Yaz tatili nedeniyle birçoğumuz köyüne, şehrine, eski mahallesine gitti.
Baba ocağına, anne kucağına gitti.
Anneniz sizi doğurduğunda yirmi yaşında idi.
Aranızda yirmi yaş vardı.
Sen elli yaşına geldin, annen yetmiş yaşına vardı.
Aradaki yirmi yıl hiç kapanmadı.
Onun için “ana kucağı” denir.
O kucak bütün çocuklarını içine alacak bir kucaktır.
O gönül bütün insanlığı gönlüne alsa bütün hayvanlara, otlara, ağaçlara da yer kalır.
İşte ziyaret ettiğiniz, elini öptüğünüz anne ve babanız böyle bir insandır diyerek ziyaret edip hayır duasını alınız.
Onların sevdikleri var, amcanız, halanız, dayınız, teyzeniz olurlar.
Onların da sevdikleri var, onlar sizin yeğenleriniz olurlar.
Bütün bunları ziyaret bizim boynumuzun borcudur.
Ülkemizde köyden şehre göç, çok hızlı olduğundan şehirdeki köylülerinizi bulmakta zorluk çekiyorsanız, hemen öğle ve ikindi namazlarını şehrin en işlek cadde ve parklarına yakın camilerde kılarsanız tanıdıklarınızın birçoğunu orada bulursunuz.
Tarihi camide öğle namazından çıktım hemen cami önünde altı tane köylüm ve arkadaşımla bir araya geliverdik.
Kimin nerede oturduğunu, ne iş yaptığını ve durumunu onlardan öğreniyorsunuz.
Zor durumda olan birinden haber verirlerse, durumunuz da iyiyse hemen bir el atmada fayda vardır.
Biz, bütün insanları Allah’ın kulu kabul ederiz.
İnkârcıları, put adamların kaçırdığına inanır ve onların elinden aslına dönmeleri için varız.
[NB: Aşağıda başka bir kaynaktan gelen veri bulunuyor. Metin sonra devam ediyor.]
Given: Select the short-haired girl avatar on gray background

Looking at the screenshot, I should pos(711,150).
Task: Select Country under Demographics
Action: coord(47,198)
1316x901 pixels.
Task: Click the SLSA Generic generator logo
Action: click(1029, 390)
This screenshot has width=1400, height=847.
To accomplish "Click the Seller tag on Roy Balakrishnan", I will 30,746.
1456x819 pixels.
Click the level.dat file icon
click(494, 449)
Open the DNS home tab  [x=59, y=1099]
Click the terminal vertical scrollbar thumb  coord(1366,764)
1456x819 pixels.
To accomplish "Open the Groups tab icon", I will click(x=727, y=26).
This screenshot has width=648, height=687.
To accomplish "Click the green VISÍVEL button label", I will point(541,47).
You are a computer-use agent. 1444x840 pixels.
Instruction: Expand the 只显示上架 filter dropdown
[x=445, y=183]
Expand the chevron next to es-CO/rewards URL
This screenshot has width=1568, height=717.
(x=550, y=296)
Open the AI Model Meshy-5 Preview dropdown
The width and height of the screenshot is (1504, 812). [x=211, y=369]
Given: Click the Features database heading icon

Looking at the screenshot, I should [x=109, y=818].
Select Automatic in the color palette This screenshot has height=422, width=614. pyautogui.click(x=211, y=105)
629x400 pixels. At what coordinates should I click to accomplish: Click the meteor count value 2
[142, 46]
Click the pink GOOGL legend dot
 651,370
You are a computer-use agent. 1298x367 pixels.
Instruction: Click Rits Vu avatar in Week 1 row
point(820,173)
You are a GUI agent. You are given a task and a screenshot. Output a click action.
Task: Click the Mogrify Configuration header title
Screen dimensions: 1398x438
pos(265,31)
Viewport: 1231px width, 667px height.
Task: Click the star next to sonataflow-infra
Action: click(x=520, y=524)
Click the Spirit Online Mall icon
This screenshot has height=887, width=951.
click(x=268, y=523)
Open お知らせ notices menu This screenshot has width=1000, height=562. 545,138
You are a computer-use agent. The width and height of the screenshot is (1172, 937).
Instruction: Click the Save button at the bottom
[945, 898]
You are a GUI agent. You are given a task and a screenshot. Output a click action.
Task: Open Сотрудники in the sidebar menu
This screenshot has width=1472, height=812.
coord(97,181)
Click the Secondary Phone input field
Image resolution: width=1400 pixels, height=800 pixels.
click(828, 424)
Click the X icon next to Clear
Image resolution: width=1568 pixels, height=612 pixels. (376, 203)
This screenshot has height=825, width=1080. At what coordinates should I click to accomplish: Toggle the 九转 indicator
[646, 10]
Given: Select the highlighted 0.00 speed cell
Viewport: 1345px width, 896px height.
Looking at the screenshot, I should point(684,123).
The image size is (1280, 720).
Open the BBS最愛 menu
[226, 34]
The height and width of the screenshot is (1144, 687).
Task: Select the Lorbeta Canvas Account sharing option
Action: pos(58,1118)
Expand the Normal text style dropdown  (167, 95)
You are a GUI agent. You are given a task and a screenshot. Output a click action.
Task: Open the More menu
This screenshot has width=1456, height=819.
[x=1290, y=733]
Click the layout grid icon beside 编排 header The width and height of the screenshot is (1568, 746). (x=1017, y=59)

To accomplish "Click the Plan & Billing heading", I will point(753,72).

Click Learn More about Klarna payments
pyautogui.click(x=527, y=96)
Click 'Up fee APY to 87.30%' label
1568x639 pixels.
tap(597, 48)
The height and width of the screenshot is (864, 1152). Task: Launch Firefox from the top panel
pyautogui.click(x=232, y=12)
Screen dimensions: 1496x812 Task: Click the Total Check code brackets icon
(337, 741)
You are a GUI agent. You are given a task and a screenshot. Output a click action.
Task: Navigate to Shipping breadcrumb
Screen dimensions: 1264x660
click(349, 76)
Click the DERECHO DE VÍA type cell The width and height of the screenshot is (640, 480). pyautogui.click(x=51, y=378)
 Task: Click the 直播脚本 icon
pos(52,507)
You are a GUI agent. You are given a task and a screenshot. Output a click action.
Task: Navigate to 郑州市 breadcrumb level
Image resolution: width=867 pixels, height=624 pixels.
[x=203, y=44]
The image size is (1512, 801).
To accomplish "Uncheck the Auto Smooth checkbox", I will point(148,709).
Bütün insanları Hazreti Muhammed’in icabet ve davet ümmeti olduğuna inanırız.
Bütün insanların Hazreti Âdem’den kardeşimiz olduğunu kabul ederiz.
Hiçbirinin bu dünyada ve ahirette zor durumlara düşmesini istemediğimiz gibi canımız ve malımızı onları kurtarmak için harcamaya hazırız.
Hazreti Ömer’in, Pers İmparatoru’na elçi olarak giden elçisi,
Pers Genelkurmay Başkanı Zal oğlu Rüstem’e ve Pers kralına, “Mallarınıza, canlarınıza, altınlarınıza, ipeklerinize sahip olmak için gelmedik.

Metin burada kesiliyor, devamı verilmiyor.